Davis named a price, Skeevers repeated it to the Old Man, and he replied:
"Take him up, and tell him to come up and get 'em right off. Gimme that address and what you want, and I'll telegraph for the tool grinder to-night. You had an object lesson, as you call 'em, on tap, after all. Well, I must be goin'. Let me know how the grinder goes. I'll send an order for you to deliver them tools to Davis. That'lI keep you straight with John. Oh! by thunder! I almost forgot what I came up for. Got a notice from the engineers that the grief committee was going to call on me to-morrow about Murray's case - what do you know about it?"
"Nothing officially, but I do know what he was suspended for, and have an opinion on the decision, for all that. I'm not representing the department now, mind you, but speaking as James Skeevers to the general manager. Jack Murray is as good an engineer as you have; he burned off an eccentric on the '18' last week and cut a driving axle.

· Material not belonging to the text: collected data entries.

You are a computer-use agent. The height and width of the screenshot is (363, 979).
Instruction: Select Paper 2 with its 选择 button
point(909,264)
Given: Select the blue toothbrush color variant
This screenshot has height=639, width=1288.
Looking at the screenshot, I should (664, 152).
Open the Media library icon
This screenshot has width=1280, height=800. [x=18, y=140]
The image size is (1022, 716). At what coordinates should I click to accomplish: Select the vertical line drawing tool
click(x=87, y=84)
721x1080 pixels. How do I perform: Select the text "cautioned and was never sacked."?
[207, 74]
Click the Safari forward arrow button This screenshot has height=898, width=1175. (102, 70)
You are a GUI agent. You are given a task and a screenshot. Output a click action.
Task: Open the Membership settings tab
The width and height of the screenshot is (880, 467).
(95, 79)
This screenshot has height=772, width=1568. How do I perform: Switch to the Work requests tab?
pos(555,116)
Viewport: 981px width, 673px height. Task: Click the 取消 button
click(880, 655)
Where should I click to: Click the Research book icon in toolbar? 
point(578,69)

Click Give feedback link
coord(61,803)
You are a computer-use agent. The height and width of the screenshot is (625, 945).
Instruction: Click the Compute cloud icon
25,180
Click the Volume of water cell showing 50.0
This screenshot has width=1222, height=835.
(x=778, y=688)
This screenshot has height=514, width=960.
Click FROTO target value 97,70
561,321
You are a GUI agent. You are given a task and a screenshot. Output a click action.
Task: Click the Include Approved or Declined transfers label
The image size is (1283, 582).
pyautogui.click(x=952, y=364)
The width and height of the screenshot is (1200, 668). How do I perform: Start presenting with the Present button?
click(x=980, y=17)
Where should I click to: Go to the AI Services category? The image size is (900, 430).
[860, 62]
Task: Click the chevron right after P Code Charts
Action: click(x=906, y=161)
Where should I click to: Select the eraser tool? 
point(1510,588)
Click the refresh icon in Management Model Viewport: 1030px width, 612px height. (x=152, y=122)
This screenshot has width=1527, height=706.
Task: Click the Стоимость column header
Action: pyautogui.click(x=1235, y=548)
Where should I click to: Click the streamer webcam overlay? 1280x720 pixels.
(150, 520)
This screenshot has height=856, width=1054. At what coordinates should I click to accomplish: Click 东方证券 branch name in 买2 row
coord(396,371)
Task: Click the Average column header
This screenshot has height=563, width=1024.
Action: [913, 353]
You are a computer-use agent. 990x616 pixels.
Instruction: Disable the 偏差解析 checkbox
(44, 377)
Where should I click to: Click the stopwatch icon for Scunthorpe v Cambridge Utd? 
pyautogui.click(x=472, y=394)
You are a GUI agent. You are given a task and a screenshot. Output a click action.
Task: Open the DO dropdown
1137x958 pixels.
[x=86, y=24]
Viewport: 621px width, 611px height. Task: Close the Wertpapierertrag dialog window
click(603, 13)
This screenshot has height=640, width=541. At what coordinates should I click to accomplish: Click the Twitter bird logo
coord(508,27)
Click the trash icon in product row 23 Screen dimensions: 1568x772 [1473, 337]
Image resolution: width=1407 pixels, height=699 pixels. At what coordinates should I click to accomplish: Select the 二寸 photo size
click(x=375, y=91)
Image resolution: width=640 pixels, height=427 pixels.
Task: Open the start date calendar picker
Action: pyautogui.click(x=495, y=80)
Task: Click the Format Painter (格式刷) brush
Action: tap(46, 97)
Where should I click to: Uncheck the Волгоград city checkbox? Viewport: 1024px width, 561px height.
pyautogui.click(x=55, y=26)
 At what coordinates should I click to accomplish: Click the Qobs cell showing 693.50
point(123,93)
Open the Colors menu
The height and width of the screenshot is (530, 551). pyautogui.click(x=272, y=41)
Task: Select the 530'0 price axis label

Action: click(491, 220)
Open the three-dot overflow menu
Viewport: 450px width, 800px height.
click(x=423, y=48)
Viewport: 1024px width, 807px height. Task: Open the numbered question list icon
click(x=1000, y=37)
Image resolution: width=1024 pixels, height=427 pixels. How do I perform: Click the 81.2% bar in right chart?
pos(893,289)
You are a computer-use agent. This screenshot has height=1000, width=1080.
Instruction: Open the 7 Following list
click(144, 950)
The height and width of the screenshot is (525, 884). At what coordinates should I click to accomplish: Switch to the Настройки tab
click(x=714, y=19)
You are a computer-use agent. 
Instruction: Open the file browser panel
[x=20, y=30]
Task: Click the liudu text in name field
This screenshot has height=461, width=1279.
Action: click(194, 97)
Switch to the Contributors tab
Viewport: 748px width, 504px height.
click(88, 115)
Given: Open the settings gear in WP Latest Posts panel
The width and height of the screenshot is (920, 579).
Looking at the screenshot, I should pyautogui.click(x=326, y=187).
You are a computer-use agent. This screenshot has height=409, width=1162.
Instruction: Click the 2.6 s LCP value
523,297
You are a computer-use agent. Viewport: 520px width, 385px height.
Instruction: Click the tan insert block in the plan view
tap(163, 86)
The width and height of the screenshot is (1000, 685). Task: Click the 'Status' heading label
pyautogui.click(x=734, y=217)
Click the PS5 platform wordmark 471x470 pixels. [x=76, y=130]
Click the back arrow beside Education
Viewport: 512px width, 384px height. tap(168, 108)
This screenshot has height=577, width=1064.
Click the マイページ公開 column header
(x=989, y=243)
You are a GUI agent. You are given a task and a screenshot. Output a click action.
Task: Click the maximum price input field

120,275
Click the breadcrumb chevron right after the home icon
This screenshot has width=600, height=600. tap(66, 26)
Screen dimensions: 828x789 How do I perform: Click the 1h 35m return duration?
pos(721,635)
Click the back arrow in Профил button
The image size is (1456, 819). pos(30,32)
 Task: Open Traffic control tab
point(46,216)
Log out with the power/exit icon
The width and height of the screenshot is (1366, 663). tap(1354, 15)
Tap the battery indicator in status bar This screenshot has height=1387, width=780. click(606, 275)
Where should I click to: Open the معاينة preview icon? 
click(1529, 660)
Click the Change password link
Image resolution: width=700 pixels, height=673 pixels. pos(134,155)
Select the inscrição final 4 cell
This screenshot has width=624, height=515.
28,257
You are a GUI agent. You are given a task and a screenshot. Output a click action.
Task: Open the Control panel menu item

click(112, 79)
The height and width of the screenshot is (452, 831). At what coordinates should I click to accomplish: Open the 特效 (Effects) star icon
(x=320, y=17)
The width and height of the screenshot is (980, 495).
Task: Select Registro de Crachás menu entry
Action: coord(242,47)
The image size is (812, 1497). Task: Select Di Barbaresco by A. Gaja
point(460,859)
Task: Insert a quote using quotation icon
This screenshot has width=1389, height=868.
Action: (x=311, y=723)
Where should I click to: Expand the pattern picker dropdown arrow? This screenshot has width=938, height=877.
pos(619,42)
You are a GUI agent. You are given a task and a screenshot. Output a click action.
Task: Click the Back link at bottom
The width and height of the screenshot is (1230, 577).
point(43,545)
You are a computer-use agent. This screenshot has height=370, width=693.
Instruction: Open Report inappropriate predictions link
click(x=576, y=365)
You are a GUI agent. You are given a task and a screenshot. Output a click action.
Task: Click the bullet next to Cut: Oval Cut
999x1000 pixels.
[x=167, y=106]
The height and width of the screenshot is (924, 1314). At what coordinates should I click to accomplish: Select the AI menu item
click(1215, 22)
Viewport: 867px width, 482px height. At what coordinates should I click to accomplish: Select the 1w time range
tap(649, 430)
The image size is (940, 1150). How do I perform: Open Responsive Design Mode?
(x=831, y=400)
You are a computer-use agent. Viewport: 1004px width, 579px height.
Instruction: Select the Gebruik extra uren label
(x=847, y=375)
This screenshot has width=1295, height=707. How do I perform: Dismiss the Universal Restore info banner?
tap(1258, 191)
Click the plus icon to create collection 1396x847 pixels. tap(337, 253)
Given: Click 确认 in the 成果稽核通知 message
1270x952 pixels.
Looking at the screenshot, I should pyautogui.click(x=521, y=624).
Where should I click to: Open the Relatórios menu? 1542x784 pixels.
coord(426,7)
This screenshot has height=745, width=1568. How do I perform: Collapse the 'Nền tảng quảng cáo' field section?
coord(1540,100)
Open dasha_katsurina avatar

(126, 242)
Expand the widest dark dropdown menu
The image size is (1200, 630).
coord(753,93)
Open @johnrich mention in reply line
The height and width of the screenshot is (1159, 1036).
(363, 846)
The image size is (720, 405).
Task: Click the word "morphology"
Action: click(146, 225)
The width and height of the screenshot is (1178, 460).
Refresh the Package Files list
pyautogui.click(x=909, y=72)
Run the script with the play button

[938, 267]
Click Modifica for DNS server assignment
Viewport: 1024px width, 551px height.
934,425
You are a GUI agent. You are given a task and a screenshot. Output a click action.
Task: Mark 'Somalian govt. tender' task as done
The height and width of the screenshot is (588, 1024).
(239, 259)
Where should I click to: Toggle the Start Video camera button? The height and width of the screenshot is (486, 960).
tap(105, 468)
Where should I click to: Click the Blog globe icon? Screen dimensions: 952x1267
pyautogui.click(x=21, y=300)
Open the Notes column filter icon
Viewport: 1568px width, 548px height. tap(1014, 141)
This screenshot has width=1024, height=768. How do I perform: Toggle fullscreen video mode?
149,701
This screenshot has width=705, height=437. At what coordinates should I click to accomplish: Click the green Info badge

I heard he got thirty days."
"What made him let 'em get hot?"
"Economy of oil for the mechanical department on one side, and an ambition of the management to run an Empire State express on a sand-ballast road."
"Economy of oil, hey; some of these fellers use too much oil - altogether too much."
"Yes, sir. Economy - so called - made Jack try to keep inside his limit. His engine was new and snug, and the time fast. Allow me to observe, perhaps you never thought of it, but did it ever occur to you that it was impossible to use too much oil on a locomotive?"
"Great Scott! man, there's enough on the platform down at the depot to run the road a week!"
"Ah! but that was not used, it was wasted. All the oil you can use is better for the engine and more economical for the road; but oil on the outside is wasted money. Every bearing ought to be flooded with oil at some part of its movement."
"Maybe that's so, but everybody is saving oil, and we are using more than double what some of our neighbors were. I started that oil-saving scheme myself."
"I know it; it's the style, and we must be in style, cost what it may. We did waste too much oil, and some of it needed saving; but the road would have been money in pocket if there had never been any row made about it. A little quiet work by a live traveling engineer would have cut down the waste - for, as I said, the more you use the better.
"Did it ever occur to you, sir," continued Skeevers, "that you could save more money in a minute by watching the coal pile than you could save in a week by measuring out the oil by the thimbleful? I was looking the matter up last night. Our performance sheet - awful lot of guessing, by the way - shows that of the three men on the flyer, Barney Conners is the slickest man on oil, then comes Murray, then Sandy Macdonald. Sandy used over twice as much oil last month as Barney did - probably didn't steal any - but he ran the same train the same number of trips with nineteen less tons of coal. Let's see. You count coal worth $3 on the engine - three times nineteen is fifty-seven - now, which of these two men is the best for the company?"
"No two ways of looking at that, Skeevers."
"Yet the head of this department put up Barney's name as the most economical runner on the road, and gave him a nickel-plated oil can - with Globe sights on it. It was such a reputation that Murray coveted, and that cost us the use of the "18" for eight days and $110 for repairs. Sandy is making double time now, and you can bet he won't get anything hot for want of oil - he wastes some, never does know when a cup is full until it runs over, but he can be cured of that."
"Then, if you was me, you'd put Murray back to work?"
"Yes, and pay him for the time he has lost."
"I don't know about that."
"Well, the man is either to blame or not to blame. If he is blameless, he deserves his full pay; if not to blame, let him stay off his thirty days."
"Well, you send him out on his run. I guess you're right."
"Thanks, for Murray; but you think about that coal saving, and for the Lord's sake let up on the oil famine, or we'll have the graveyard so full of engines with cut bearings, broken eccentrics and burnt pins that we'll have to borrow power to haul our mail trains. Goodbye, sir."